Sen. Rosen Bill to Limit Step Therapy Protocol Scheduled for Public Hearing

Krysta West
Communications Director
Senate Republican Office
(207) 287-1505



Sen. Rosen Bill to Limit Step Therapy Protocol Scheduled for Public Hearing

Who: Insurance and Financial Services Committee
What: Public hearing on LD 1407, “An Act Regarding Prescription Drug Step Therapy”
Where: Cross Building, Room 220
When: Tuesday, April 25 at 1:00 PM

AUGUSTA – On Tuesday, April 25, the Insurance and Financial Services Committee will hold a public hearing on Senator Kim Rosen’s (R-Hancock) bill limit step therapy protocol for patients with life-threatening diseases, including mental illness.

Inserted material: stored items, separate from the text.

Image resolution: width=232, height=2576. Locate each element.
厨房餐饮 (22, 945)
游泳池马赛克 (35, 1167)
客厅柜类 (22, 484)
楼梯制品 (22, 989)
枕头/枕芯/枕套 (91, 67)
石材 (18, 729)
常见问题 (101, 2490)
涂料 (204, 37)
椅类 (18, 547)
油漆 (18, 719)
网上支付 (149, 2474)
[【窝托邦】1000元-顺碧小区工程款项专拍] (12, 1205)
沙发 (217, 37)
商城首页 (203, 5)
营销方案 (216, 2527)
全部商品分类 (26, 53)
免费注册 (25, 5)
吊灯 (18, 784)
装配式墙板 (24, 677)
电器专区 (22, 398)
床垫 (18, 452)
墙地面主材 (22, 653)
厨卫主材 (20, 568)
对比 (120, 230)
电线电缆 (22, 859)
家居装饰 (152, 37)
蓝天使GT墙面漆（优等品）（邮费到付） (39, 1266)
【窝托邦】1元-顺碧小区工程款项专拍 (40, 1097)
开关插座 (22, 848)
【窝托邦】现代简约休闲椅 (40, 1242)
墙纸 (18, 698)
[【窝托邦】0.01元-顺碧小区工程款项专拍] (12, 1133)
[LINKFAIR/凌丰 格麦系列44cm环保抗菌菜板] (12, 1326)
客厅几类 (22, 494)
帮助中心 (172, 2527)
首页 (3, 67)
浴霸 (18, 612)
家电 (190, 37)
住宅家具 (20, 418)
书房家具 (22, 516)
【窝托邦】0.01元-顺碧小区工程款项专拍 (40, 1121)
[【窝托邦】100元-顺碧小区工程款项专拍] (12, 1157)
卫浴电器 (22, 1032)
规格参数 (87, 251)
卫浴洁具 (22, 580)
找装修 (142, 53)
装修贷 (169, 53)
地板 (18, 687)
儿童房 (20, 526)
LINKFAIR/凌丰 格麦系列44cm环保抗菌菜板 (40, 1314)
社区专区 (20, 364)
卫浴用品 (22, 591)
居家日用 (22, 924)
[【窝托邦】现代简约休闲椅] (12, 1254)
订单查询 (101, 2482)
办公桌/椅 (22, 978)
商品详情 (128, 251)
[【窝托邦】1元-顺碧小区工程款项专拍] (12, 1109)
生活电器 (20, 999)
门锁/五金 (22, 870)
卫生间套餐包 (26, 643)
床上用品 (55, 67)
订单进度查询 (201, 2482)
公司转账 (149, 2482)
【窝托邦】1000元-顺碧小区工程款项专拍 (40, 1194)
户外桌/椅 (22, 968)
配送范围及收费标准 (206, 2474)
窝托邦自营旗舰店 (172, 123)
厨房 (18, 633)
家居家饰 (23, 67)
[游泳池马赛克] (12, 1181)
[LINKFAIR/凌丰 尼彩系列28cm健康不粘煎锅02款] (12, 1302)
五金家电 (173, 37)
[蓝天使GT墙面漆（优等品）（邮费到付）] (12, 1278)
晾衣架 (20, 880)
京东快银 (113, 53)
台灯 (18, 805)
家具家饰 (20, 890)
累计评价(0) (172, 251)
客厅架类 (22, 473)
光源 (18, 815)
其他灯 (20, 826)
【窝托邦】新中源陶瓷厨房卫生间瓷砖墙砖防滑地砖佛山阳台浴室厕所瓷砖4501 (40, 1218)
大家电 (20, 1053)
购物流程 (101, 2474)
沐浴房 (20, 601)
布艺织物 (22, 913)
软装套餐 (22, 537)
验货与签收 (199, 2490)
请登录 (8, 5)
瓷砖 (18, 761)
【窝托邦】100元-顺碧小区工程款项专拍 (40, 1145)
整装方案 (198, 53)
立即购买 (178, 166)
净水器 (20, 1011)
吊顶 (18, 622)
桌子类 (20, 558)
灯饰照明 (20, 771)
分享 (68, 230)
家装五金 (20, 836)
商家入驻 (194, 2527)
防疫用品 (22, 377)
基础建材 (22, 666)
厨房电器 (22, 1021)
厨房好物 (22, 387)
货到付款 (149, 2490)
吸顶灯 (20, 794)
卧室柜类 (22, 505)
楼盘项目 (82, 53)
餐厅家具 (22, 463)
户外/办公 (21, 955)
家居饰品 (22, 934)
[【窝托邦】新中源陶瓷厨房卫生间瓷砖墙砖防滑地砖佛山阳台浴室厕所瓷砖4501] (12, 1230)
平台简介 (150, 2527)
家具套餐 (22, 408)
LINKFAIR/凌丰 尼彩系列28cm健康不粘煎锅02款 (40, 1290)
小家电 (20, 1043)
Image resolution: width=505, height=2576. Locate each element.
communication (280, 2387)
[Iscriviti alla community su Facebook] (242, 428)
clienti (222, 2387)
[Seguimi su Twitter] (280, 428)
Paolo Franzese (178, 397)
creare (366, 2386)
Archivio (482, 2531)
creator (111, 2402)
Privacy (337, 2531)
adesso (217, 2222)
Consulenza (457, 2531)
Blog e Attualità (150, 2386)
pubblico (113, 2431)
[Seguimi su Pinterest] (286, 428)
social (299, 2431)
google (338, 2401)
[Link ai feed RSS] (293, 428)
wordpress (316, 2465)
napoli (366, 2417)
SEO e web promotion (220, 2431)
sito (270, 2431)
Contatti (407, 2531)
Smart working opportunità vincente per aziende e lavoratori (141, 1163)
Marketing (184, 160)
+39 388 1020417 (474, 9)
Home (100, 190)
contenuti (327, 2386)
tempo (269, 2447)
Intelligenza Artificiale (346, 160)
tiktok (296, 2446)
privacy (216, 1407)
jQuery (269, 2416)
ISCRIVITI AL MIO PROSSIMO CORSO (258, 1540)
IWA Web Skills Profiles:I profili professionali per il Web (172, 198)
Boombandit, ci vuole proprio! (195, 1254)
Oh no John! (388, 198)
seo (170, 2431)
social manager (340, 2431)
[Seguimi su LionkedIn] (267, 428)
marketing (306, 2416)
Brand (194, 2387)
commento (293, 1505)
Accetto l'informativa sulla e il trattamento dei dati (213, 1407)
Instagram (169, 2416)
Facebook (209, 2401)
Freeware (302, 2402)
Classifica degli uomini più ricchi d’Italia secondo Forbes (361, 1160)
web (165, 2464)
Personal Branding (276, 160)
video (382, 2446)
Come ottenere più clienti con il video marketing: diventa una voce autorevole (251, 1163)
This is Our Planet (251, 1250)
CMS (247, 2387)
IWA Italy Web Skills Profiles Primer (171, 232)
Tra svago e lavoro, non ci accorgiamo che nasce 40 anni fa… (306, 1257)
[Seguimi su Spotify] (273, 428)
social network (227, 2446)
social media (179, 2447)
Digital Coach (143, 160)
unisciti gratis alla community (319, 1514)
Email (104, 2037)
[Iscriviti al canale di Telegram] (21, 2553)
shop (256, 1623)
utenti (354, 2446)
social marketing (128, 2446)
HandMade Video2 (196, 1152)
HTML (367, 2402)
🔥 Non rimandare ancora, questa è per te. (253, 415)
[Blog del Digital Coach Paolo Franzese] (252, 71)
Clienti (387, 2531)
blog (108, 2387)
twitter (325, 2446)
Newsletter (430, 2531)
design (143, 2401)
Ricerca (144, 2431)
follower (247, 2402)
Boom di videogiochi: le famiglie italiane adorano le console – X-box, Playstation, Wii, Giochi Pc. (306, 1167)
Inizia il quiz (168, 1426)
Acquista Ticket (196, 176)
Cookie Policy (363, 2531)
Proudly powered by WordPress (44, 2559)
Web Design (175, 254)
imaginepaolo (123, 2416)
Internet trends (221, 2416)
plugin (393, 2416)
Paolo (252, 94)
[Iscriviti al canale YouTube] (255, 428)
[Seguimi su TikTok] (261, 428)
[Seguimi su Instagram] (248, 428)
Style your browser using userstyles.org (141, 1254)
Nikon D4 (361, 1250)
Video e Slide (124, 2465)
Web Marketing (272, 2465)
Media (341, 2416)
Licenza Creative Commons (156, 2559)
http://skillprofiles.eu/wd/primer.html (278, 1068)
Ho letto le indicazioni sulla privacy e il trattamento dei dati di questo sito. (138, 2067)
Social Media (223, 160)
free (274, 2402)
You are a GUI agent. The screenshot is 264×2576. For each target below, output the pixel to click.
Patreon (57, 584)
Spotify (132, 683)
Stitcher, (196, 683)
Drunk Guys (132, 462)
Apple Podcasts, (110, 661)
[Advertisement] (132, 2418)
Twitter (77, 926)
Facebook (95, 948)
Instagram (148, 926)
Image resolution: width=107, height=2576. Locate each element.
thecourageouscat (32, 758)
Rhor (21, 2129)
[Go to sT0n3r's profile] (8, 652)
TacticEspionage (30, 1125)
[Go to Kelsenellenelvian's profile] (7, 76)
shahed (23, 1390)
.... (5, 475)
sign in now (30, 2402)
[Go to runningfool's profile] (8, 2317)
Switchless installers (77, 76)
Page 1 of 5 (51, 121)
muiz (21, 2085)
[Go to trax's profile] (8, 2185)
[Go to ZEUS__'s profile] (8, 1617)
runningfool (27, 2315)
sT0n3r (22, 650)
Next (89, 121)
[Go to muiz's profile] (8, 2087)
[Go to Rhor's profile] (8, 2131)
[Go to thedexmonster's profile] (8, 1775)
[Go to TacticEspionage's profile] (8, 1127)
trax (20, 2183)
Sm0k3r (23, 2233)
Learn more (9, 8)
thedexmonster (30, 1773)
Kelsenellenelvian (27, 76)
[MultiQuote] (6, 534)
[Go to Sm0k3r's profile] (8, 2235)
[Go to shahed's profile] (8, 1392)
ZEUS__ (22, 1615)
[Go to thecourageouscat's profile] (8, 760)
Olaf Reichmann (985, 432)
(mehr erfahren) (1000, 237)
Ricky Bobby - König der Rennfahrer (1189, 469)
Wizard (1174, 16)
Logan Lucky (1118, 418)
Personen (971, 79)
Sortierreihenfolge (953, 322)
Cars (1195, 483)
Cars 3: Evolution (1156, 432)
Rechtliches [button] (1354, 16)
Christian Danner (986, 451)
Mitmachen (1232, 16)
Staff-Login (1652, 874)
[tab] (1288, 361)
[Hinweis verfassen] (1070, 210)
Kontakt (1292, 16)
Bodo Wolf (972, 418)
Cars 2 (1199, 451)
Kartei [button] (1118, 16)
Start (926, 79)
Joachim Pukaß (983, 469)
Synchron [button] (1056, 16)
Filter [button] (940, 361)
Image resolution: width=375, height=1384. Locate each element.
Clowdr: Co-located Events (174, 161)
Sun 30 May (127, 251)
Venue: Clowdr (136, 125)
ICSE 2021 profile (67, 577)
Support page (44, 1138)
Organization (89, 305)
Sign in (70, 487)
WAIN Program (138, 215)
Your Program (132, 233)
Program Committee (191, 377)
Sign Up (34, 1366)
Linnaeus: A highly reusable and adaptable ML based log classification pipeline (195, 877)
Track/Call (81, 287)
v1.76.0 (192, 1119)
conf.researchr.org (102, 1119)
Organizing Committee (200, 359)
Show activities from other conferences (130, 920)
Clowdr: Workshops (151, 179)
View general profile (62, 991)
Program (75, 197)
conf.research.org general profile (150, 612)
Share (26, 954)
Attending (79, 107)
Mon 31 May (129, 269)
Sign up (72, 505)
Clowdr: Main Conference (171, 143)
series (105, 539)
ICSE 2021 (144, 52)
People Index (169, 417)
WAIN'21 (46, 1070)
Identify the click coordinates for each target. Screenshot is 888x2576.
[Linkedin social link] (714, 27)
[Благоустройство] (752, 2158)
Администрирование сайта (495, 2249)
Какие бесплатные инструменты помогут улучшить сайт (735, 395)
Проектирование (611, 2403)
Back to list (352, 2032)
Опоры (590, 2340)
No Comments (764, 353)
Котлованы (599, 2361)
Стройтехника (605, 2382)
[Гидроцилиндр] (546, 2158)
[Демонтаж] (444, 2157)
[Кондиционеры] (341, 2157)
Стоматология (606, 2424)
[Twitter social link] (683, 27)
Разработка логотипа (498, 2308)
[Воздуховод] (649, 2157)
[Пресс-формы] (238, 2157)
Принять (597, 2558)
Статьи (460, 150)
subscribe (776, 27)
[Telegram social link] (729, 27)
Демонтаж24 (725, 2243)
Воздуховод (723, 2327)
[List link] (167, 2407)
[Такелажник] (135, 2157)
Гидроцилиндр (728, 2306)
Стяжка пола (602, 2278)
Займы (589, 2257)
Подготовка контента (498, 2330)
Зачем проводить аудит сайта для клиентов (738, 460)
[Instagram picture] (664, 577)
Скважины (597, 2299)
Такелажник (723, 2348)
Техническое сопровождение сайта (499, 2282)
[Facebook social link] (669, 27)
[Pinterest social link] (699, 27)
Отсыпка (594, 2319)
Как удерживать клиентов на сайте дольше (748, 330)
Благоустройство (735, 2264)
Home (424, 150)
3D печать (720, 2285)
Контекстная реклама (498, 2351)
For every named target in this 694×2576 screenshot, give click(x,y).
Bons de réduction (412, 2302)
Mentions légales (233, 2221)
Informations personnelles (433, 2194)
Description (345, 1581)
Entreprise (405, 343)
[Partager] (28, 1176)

Step therapy, also referred to as fail first, is a protocol commonly used by insurance companies to curb costs by denying patients the prescription their doctor has ordered in favor of a medication that is preferred by the insurance company. That preference is typically based on the best financial interest of the insurer, not the best medical interest of the patient. If the patient tries the preferred substitution and fails or suffers an adverse reaction, the insurer will then require the patient to try another medication—of their choosing.  Patients can be forced to fail multiple times on medications other than what their doctor has prescribed before gaining access to the drug originally recommended by their physician.

If passed, Sen. Rosen’s bill would put guardrails around the use of step therapy in a few specific instances where a drug failure could cost the patient their life or put them at great risk in certain instances.

“While it’s important for health insurance companies to identify savings to keep the cost of health insurance down, I think we can all agree that the overall health and wellbeing of the patient should be first and foremost,” said Sen. Rosen. “If you have a form of advanced cancer and don’t have long to live, but there’s a drug that your doctor thinks could ease your pain or save your life, then you don’t have time to fail on two or more drugs before you gain access to the medications you need.